- _TASK DETAILS_:
Consider the listing below. Extract exactly the lines from the line containing "Where should I click to: Click the people" to the line containing "The image size is (1148, 1058).", both included.

= = = = =

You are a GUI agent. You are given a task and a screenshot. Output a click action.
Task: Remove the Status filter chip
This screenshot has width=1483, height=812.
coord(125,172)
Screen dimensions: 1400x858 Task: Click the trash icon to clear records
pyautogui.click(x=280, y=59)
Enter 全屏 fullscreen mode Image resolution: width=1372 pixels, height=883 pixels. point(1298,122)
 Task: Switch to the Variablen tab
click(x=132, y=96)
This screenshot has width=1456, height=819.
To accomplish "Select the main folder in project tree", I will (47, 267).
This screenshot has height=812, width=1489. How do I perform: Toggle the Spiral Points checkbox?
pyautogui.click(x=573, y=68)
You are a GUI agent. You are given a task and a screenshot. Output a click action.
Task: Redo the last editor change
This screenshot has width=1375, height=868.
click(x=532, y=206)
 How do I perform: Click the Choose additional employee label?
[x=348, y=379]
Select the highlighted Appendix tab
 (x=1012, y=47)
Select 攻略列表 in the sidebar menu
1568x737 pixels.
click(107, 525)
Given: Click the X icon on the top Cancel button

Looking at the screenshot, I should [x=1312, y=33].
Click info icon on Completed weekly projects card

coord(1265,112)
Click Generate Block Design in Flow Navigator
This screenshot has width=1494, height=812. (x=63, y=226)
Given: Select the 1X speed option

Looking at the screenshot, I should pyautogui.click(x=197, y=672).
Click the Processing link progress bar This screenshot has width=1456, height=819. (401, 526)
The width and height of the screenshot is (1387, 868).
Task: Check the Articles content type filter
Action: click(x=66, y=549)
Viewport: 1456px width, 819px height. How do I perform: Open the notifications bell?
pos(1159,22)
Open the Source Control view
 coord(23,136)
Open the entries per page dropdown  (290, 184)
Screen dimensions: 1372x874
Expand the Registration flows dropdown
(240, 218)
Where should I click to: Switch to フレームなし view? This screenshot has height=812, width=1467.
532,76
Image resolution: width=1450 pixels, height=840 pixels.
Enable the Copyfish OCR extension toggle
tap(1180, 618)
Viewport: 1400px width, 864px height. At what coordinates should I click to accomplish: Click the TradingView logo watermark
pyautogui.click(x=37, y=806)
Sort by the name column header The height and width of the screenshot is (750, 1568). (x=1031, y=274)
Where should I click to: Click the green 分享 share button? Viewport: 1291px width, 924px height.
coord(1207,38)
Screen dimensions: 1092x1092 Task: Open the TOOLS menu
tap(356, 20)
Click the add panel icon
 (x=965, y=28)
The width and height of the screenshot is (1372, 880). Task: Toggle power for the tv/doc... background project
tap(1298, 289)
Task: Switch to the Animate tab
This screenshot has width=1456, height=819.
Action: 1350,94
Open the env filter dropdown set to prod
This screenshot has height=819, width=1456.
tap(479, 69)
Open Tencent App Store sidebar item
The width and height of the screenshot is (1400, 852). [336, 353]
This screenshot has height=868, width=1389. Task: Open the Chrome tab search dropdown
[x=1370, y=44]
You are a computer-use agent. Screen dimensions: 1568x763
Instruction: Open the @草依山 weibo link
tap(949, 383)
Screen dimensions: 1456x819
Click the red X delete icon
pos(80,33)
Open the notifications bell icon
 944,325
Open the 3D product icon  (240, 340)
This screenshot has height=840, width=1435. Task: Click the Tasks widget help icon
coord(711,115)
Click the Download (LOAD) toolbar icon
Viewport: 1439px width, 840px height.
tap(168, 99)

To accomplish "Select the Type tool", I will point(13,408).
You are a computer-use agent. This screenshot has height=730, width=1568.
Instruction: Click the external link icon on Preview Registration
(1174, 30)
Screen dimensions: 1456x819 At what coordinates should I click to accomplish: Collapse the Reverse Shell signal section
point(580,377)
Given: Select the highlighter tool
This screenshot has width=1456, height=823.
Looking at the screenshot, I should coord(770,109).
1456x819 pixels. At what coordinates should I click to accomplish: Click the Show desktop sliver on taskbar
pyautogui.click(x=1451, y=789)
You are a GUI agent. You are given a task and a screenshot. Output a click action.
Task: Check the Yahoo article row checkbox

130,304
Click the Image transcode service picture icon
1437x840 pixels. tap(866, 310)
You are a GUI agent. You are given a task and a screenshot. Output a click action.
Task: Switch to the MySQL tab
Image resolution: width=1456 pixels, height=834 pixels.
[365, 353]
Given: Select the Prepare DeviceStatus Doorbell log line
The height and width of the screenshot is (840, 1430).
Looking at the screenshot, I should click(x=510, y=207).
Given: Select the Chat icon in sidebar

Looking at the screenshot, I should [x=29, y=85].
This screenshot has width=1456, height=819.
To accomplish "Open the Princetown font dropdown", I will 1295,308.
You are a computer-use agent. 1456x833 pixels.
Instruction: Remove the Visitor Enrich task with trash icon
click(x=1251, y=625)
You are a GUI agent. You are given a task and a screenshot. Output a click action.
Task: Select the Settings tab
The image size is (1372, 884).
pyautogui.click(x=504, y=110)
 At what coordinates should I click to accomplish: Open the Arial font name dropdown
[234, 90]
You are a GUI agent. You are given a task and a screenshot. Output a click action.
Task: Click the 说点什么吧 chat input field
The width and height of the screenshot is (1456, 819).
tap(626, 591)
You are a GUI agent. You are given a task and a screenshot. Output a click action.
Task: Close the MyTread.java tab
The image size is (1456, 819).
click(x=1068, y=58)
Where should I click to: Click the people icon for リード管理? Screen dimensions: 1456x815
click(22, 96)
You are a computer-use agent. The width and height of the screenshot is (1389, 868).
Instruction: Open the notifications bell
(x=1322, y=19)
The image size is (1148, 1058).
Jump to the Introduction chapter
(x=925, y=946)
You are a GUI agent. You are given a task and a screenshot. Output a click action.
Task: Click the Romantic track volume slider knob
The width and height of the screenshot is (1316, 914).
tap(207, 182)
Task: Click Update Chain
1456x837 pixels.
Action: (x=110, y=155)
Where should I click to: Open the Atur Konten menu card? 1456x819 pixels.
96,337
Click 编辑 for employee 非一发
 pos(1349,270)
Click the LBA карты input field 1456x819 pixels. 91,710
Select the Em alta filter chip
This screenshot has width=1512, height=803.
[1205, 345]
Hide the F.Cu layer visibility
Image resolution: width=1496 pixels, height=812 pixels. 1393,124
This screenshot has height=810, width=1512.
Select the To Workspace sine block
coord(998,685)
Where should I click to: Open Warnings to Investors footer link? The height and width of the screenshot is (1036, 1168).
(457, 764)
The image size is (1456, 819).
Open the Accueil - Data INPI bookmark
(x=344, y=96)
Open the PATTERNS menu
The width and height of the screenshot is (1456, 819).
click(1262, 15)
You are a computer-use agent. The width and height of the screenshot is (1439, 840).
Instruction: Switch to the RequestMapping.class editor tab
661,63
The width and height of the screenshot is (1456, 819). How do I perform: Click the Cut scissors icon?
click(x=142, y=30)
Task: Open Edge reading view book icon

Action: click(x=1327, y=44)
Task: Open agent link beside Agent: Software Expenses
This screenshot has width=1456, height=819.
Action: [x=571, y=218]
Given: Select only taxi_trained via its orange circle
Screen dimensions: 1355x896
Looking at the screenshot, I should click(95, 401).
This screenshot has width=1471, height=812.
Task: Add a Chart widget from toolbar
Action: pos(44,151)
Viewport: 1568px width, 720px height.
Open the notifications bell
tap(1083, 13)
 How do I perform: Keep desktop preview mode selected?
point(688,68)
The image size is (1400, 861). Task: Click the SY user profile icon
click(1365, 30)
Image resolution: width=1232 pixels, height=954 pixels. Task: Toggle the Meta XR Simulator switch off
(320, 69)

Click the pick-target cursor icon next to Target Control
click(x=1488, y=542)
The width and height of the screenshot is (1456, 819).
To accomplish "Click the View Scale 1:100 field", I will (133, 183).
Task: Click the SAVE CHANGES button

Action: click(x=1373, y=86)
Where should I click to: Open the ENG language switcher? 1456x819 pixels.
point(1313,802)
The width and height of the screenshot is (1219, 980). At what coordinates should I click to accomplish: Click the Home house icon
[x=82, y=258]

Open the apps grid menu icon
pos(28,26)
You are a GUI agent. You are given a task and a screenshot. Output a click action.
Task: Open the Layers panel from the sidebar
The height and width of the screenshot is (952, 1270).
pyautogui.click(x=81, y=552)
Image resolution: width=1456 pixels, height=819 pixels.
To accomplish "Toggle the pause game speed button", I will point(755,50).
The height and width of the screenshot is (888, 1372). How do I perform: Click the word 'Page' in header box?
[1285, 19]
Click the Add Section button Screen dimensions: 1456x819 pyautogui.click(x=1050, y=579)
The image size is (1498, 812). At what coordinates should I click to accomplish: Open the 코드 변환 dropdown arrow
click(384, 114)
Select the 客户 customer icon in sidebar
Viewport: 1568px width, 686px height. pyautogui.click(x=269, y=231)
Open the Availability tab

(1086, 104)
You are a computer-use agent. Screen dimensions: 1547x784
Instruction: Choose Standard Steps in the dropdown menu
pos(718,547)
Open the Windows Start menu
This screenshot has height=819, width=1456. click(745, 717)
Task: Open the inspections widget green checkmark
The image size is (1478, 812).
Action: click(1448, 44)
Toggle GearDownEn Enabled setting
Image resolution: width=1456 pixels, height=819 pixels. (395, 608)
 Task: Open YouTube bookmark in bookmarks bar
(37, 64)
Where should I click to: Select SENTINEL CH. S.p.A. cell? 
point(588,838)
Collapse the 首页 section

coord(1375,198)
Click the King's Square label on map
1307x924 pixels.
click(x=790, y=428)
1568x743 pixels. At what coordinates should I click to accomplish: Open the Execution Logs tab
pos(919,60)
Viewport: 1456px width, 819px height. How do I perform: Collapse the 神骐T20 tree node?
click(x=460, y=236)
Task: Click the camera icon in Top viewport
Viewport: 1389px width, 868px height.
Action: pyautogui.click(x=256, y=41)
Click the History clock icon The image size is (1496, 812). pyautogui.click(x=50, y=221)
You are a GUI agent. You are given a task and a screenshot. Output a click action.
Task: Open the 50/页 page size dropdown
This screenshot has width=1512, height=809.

= = = = =

- _FINISHED TASK_:
Where should I click to: Click the people icon for リード管理? Screen dimensions: 1456x815
click(22, 96)
You are a computer-use agent. The width and height of the screenshot is (1389, 868).
Instruction: Open the notifications bell
(x=1322, y=19)
The image size is (1148, 1058).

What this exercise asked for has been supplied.